# PROBLEM
Update the items below by replacing "three-dot menu" with "overflow menu" and leaving everything else unchanged.

# MATERIALS PROVIDED

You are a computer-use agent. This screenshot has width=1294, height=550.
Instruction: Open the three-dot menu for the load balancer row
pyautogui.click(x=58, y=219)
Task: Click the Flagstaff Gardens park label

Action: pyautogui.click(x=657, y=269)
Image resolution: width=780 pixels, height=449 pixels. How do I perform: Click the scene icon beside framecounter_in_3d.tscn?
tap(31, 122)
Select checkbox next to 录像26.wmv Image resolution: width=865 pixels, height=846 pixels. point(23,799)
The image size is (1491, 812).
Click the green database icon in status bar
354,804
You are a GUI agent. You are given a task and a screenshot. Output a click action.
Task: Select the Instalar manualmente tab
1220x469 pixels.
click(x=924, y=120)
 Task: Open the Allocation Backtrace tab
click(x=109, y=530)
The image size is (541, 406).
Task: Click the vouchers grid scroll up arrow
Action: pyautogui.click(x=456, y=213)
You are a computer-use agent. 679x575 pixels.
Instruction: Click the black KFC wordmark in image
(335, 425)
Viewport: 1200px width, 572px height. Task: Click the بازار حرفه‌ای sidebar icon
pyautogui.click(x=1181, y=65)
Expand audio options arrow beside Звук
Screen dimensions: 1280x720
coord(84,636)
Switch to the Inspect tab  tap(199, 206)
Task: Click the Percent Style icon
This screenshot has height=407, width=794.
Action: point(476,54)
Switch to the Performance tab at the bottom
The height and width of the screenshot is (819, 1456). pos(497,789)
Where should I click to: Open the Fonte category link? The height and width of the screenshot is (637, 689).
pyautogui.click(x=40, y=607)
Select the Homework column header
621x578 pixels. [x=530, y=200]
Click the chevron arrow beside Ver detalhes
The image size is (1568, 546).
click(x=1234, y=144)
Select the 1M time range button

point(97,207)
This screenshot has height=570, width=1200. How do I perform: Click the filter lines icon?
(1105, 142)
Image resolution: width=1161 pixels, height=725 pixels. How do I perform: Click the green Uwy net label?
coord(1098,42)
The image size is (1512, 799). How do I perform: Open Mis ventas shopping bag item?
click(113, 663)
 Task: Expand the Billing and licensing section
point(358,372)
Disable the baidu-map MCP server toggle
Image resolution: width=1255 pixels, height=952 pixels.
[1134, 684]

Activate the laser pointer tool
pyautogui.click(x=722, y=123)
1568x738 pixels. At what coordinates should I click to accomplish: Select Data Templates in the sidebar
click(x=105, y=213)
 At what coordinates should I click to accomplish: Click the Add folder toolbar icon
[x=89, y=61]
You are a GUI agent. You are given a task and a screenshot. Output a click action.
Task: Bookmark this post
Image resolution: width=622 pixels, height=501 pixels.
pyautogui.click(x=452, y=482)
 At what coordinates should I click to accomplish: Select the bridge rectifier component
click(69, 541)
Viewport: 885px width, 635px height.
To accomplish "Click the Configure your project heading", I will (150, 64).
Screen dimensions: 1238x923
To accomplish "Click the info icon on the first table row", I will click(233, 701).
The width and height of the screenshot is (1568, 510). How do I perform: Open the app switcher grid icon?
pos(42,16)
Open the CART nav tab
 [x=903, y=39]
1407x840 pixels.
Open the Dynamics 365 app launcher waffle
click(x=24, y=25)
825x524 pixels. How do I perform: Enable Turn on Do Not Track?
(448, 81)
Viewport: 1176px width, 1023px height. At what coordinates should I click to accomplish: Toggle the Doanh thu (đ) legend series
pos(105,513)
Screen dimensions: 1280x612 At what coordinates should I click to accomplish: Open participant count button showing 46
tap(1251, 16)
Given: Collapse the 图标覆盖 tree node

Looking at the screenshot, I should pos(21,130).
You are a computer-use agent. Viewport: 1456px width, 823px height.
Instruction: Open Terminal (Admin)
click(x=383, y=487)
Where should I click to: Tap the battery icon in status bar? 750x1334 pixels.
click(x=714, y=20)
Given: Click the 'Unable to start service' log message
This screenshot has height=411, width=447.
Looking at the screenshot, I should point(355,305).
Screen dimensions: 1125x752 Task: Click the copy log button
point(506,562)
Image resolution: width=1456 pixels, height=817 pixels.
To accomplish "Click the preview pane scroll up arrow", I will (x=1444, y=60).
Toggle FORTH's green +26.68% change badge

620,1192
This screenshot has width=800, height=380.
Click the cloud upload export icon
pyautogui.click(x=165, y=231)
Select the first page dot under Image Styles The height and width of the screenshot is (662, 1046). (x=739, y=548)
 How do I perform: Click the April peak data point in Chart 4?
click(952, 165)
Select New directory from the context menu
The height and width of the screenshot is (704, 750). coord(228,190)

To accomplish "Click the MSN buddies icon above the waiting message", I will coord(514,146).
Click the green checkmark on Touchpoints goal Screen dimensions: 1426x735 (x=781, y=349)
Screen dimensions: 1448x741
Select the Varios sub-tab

# COMPLETED EXERCISE
You are a computer-use agent. This screenshot has width=1294, height=550.
Instruction: Open the overflow menu for the load balancer row
pyautogui.click(x=58, y=219)
Task: Click the Flagstaff Gardens park label

Action: pyautogui.click(x=657, y=269)
Image resolution: width=780 pixels, height=449 pixels. How do I perform: Click the scene icon beside framecounter_in_3d.tscn?
tap(31, 122)
Select checkbox next to 录像26.wmv Image resolution: width=865 pixels, height=846 pixels. point(23,799)
The image size is (1491, 812).
Click the green database icon in status bar
354,804
You are a GUI agent. You are given a task and a screenshot. Output a click action.
Task: Select the Instalar manualmente tab
1220x469 pixels.
click(x=924, y=120)
 Task: Open the Allocation Backtrace tab
click(x=109, y=530)
The image size is (541, 406).
Task: Click the vouchers grid scroll up arrow
Action: pyautogui.click(x=456, y=213)
You are a computer-use agent. 679x575 pixels.
Instruction: Click the black KFC wordmark in image
(335, 425)
Viewport: 1200px width, 572px height. Task: Click the بازار حرفه‌ای sidebar icon
pyautogui.click(x=1181, y=65)
Expand audio options arrow beside Звук
Screen dimensions: 1280x720
coord(84,636)
Switch to the Inspect tab  tap(199, 206)
Task: Click the Percent Style icon
This screenshot has height=407, width=794.
Action: point(476,54)
Switch to the Performance tab at the bottom
The height and width of the screenshot is (819, 1456). pos(497,789)
Where should I click to: Open the Fonte category link? The height and width of the screenshot is (637, 689).
pyautogui.click(x=40, y=607)
Select the Homework column header
621x578 pixels. [x=530, y=200]
Click the chevron arrow beside Ver detalhes
The image size is (1568, 546).
click(x=1234, y=144)
Select the 1M time range button

point(97,207)
This screenshot has height=570, width=1200. How do I perform: Click the filter lines icon?
(1105, 142)
Image resolution: width=1161 pixels, height=725 pixels. How do I perform: Click the green Uwy net label?
coord(1098,42)
The image size is (1512, 799). How do I perform: Open Mis ventas shopping bag item?
click(113, 663)
 Task: Expand the Billing and licensing section
point(358,372)
Disable the baidu-map MCP server toggle
Image resolution: width=1255 pixels, height=952 pixels.
[1134, 684]

Activate the laser pointer tool
pyautogui.click(x=722, y=123)
1568x738 pixels. At what coordinates should I click to accomplish: Select Data Templates in the sidebar
click(x=105, y=213)
 At what coordinates should I click to accomplish: Click the Add folder toolbar icon
[x=89, y=61]
You are a GUI agent. You are given a task and a screenshot. Output a click action.
Task: Bookmark this post
Image resolution: width=622 pixels, height=501 pixels.
pyautogui.click(x=452, y=482)
 At what coordinates should I click to accomplish: Select the bridge rectifier component
click(69, 541)
Viewport: 885px width, 635px height.
To accomplish "Click the Configure your project heading", I will (150, 64).
Screen dimensions: 1238x923
To accomplish "Click the info icon on the first table row", I will click(233, 701).
The width and height of the screenshot is (1568, 510). How do I perform: Open the app switcher grid icon?
pos(42,16)
Open the CART nav tab
 [x=903, y=39]
1407x840 pixels.
Open the Dynamics 365 app launcher waffle
click(x=24, y=25)
825x524 pixels. How do I perform: Enable Turn on Do Not Track?
(448, 81)
Viewport: 1176px width, 1023px height. At what coordinates should I click to accomplish: Toggle the Doanh thu (đ) legend series
pos(105,513)
Screen dimensions: 1280x612 At what coordinates should I click to accomplish: Open participant count button showing 46
tap(1251, 16)
Given: Collapse the 图标覆盖 tree node

Looking at the screenshot, I should pos(21,130).
You are a computer-use agent. Viewport: 1456px width, 823px height.
Instruction: Open Terminal (Admin)
click(x=383, y=487)
Where should I click to: Tap the battery icon in status bar? 750x1334 pixels.
click(x=714, y=20)
Given: Click the 'Unable to start service' log message
This screenshot has height=411, width=447.
Looking at the screenshot, I should point(355,305).
Screen dimensions: 1125x752 Task: Click the copy log button
point(506,562)
Image resolution: width=1456 pixels, height=817 pixels.
To accomplish "Click the preview pane scroll up arrow", I will (x=1444, y=60).
Toggle FORTH's green +26.68% change badge

620,1192
This screenshot has width=800, height=380.
Click the cloud upload export icon
pyautogui.click(x=165, y=231)
Select the first page dot under Image Styles The height and width of the screenshot is (662, 1046). (x=739, y=548)
 How do I perform: Click the April peak data point in Chart 4?
click(952, 165)
Select New directory from the context menu
The height and width of the screenshot is (704, 750). coord(228,190)

To accomplish "Click the MSN buddies icon above the waiting message", I will coord(514,146).
Click the green checkmark on Touchpoints goal Screen dimensions: 1426x735 (x=781, y=349)
Screen dimensions: 1448x741
Select the Varios sub-tab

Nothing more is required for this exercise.